If you don’t look for it, you will probably not find it: Determining barriers to equitable implementation in healthcare settings

Rajinder Singh, Phd
South Central Mental Illness, Research, and Clinical Center
Central Arkansas Veterans Healthcare System
University of Arkansas for Medical Sciences

ABSTRACTS:
The integration of health equity and implementation science is a relatively novel topic and there is a need for practical tools for researchers and practitioners. Methodological advancements in the integration between health equity and implementation science assist with the uptake of new treatments and at the same time, assist with reducing healthcare disparities. One such methodological advancement is the Health Equity Implementation Framework designed by Woodward and colleagues (2019). The original Health Equity Implementation Framework suggested enhancing existing implementation science frameworks with three health equity domains that have significant evidence to suggest they impact implementation: 1) culturally relevant factors of recipients (e.g., biases), 2) clinical encounter, or patient-provider interaction (e.g., discrimination), and 3) societal influences (social norms such as racism, political forces, physical structures, economic barriers, including but not limited to social determinants of health).
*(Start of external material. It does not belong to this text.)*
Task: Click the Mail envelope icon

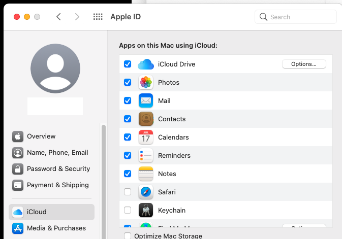Action: (146, 101)
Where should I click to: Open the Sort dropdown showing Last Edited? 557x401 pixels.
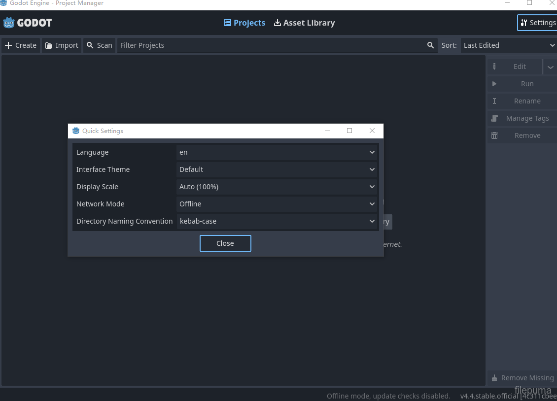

This presentation will provide an overview of the Health Equity Implementation Framework, discuss practical ways to incorporate three health equity domains (culturally relevant factors, clinical encounter, and societal influences) into implementation determinants frameworks, and review an example of using the Health Equity Implementation Framework applied to Hepatitis C Virus and its treatment among Black and African American patients seeking care in the U.S. Department of Veterans Affairs.